Transcribe only the lines of the listing below from the one holding "Where should I click to: Open" through the one holding "You are a computer-use agent.", inclusive, without any change.
::::::::::
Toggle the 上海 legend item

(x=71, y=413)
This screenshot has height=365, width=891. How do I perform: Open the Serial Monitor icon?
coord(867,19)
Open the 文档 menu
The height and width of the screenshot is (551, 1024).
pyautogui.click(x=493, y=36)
::::::::::
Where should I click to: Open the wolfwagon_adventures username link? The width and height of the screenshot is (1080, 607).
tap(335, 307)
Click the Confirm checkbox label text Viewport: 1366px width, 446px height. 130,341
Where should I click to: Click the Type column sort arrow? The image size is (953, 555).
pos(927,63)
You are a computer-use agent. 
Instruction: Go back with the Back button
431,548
::::::::::
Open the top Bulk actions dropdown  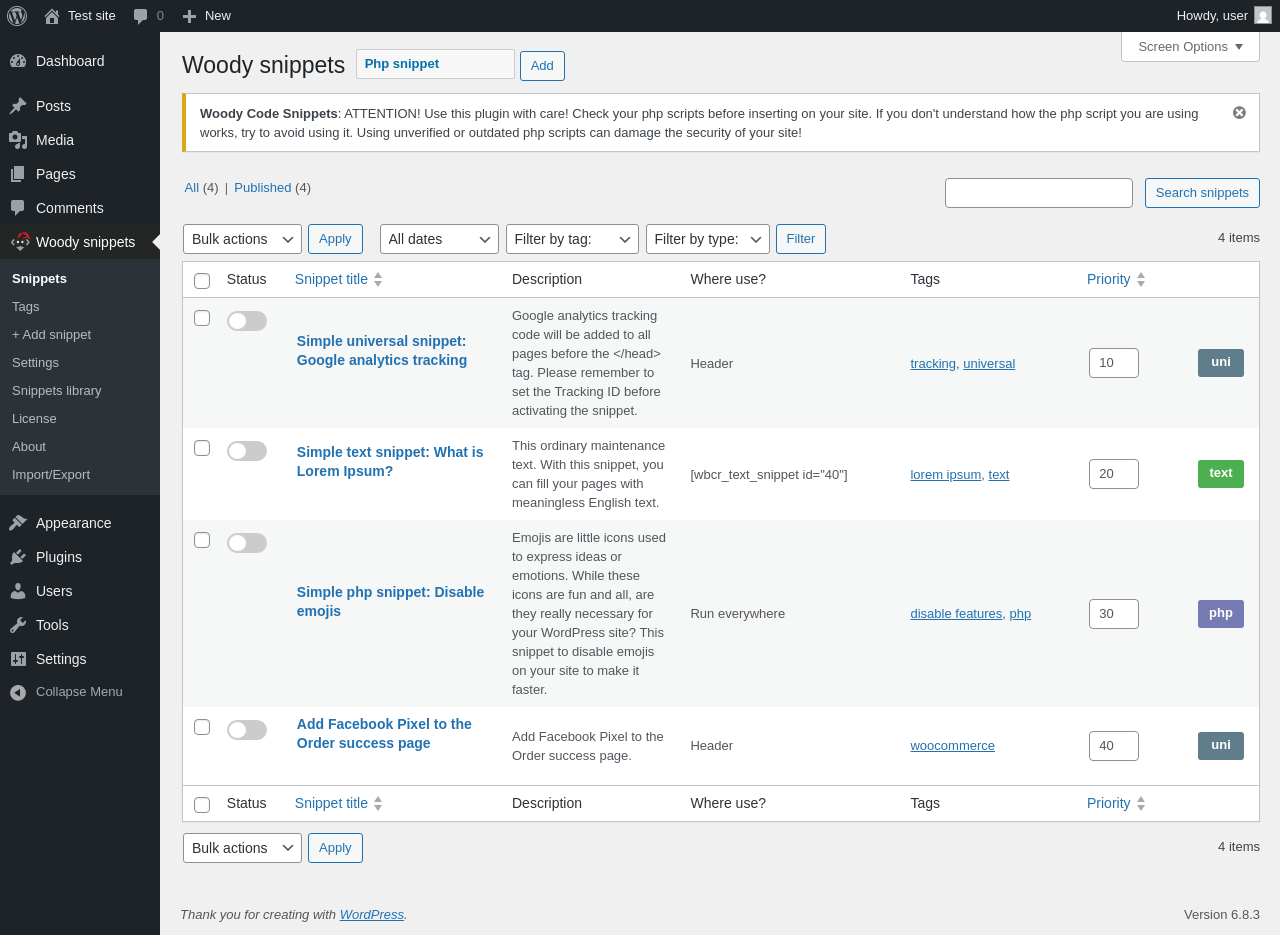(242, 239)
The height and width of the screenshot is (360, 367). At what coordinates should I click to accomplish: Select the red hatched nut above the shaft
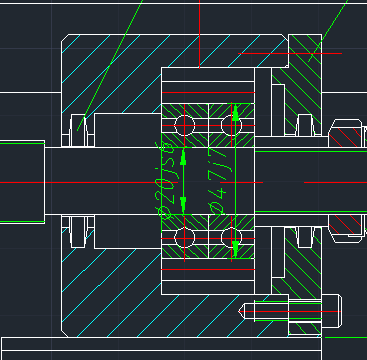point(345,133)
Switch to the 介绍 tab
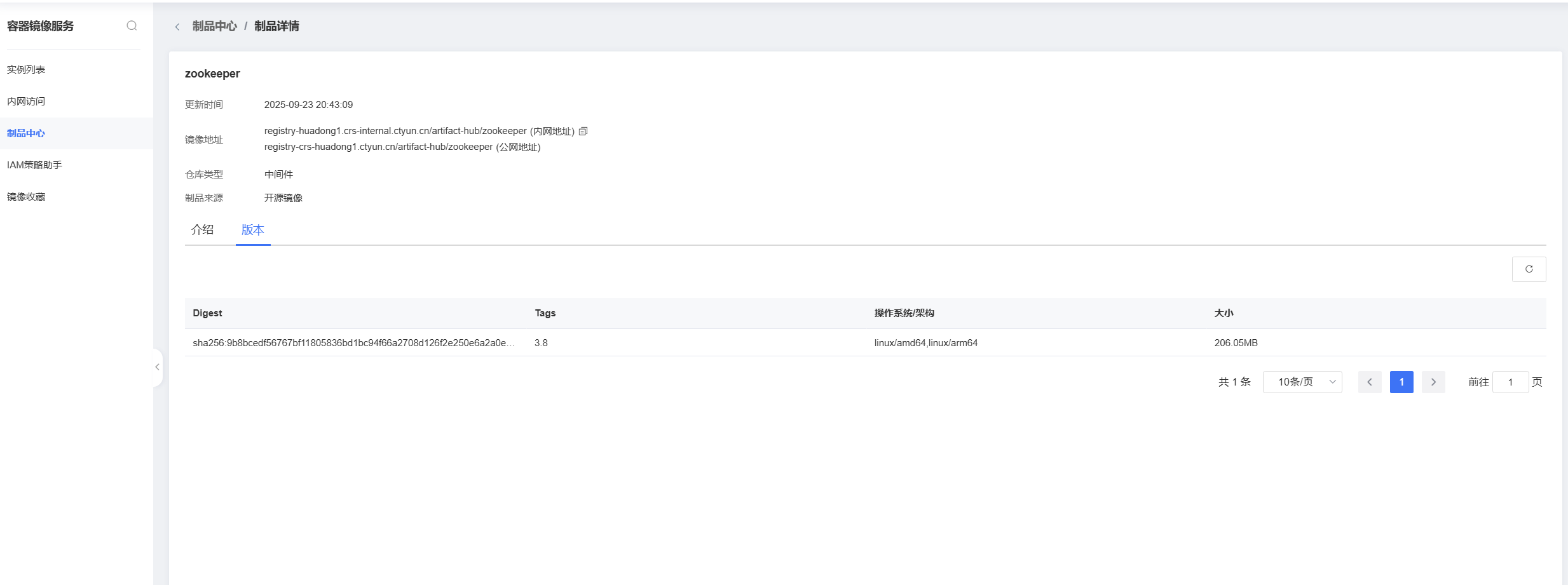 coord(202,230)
::::::::::
Solution for this exercise
Where should I click to: Open the wolfwagon_adventures username link? The width and height of the screenshot is (1080, 607).
tap(335, 307)
Click the Confirm checkbox label text Viewport: 1366px width, 446px height. 130,341
Where should I click to: Click the Type column sort arrow? The image size is (953, 555).
pos(927,63)
You are a computer-use agent. 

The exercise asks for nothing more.